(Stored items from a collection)
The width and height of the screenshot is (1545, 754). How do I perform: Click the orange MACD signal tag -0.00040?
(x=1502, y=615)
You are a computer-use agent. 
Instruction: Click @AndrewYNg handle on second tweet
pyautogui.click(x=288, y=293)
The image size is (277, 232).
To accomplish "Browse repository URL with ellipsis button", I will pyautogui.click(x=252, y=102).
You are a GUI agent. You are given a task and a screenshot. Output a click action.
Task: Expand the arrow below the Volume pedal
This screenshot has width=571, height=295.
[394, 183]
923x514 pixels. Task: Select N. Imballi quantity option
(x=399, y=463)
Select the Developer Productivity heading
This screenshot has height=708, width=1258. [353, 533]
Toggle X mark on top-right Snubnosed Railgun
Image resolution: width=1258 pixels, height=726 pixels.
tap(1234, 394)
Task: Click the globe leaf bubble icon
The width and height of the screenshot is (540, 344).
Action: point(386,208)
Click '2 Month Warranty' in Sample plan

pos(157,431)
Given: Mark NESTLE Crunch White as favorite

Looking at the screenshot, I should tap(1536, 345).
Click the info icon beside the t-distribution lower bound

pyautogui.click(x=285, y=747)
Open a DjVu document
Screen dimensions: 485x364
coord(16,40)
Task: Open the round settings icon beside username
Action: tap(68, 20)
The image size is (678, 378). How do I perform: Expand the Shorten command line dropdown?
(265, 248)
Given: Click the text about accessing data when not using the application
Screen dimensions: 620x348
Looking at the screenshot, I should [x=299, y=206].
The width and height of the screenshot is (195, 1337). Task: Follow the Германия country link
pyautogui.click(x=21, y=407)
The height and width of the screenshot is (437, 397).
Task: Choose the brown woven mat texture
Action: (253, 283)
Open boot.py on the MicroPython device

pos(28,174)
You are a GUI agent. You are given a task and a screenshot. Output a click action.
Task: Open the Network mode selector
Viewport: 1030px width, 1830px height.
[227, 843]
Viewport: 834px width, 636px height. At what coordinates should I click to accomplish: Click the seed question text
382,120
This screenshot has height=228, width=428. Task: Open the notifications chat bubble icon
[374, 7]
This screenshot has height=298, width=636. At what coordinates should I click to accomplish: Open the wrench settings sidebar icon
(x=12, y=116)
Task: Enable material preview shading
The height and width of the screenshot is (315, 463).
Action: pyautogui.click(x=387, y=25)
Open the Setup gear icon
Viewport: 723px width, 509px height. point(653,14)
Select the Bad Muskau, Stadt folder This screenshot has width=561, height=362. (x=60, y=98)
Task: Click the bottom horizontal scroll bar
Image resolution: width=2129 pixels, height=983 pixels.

REQUIRED WORK:
Go through the data above and return every line exactly.

EXPECTED OUTPUT:
The width and height of the screenshot is (1545, 754). How do I perform: Click the orange MACD signal tag -0.00040?
(x=1502, y=615)
You are a computer-use agent. 
Instruction: Click @AndrewYNg handle on second tweet
pyautogui.click(x=288, y=293)
The image size is (277, 232).
To accomplish "Browse repository URL with ellipsis button", I will pyautogui.click(x=252, y=102).
You are a GUI agent. You are given a task and a screenshot. Output a click action.
Task: Expand the arrow below the Volume pedal
This screenshot has width=571, height=295.
[394, 183]
923x514 pixels. Task: Select N. Imballi quantity option
(x=399, y=463)
Select the Developer Productivity heading
This screenshot has height=708, width=1258. [353, 533]
Toggle X mark on top-right Snubnosed Railgun
Image resolution: width=1258 pixels, height=726 pixels.
tap(1234, 394)
Task: Click the globe leaf bubble icon
The width and height of the screenshot is (540, 344).
Action: point(386,208)
Click '2 Month Warranty' in Sample plan

pos(157,431)
Given: Mark NESTLE Crunch White as favorite

Looking at the screenshot, I should tap(1536, 345).
Click the info icon beside the t-distribution lower bound

pyautogui.click(x=285, y=747)
Open a DjVu document
Screen dimensions: 485x364
coord(16,40)
Task: Open the round settings icon beside username
Action: tap(68, 20)
The image size is (678, 378). How do I perform: Expand the Shorten command line dropdown?
(265, 248)
Given: Click the text about accessing data when not using the application
Screen dimensions: 620x348
Looking at the screenshot, I should [x=299, y=206].
The width and height of the screenshot is (195, 1337). Task: Follow the Германия country link
pyautogui.click(x=21, y=407)
The height and width of the screenshot is (437, 397).
Task: Choose the brown woven mat texture
Action: (253, 283)
Open boot.py on the MicroPython device

pos(28,174)
You are a GUI agent. You are given a task and a screenshot. Output a click action.
Task: Open the Network mode selector
Viewport: 1030px width, 1830px height.
[227, 843]
Viewport: 834px width, 636px height. At what coordinates should I click to accomplish: Click the seed question text
382,120
This screenshot has height=228, width=428. Task: Open the notifications chat bubble icon
[374, 7]
This screenshot has height=298, width=636. At what coordinates should I click to accomplish: Open the wrench settings sidebar icon
(x=12, y=116)
Task: Enable material preview shading
The height and width of the screenshot is (315, 463).
Action: pyautogui.click(x=387, y=25)
Open the Setup gear icon
Viewport: 723px width, 509px height. point(653,14)
Select the Bad Muskau, Stadt folder This screenshot has width=561, height=362. (x=60, y=98)
Task: Click the bottom horizontal scroll bar
Image resolution: width=2129 pixels, height=983 pixels.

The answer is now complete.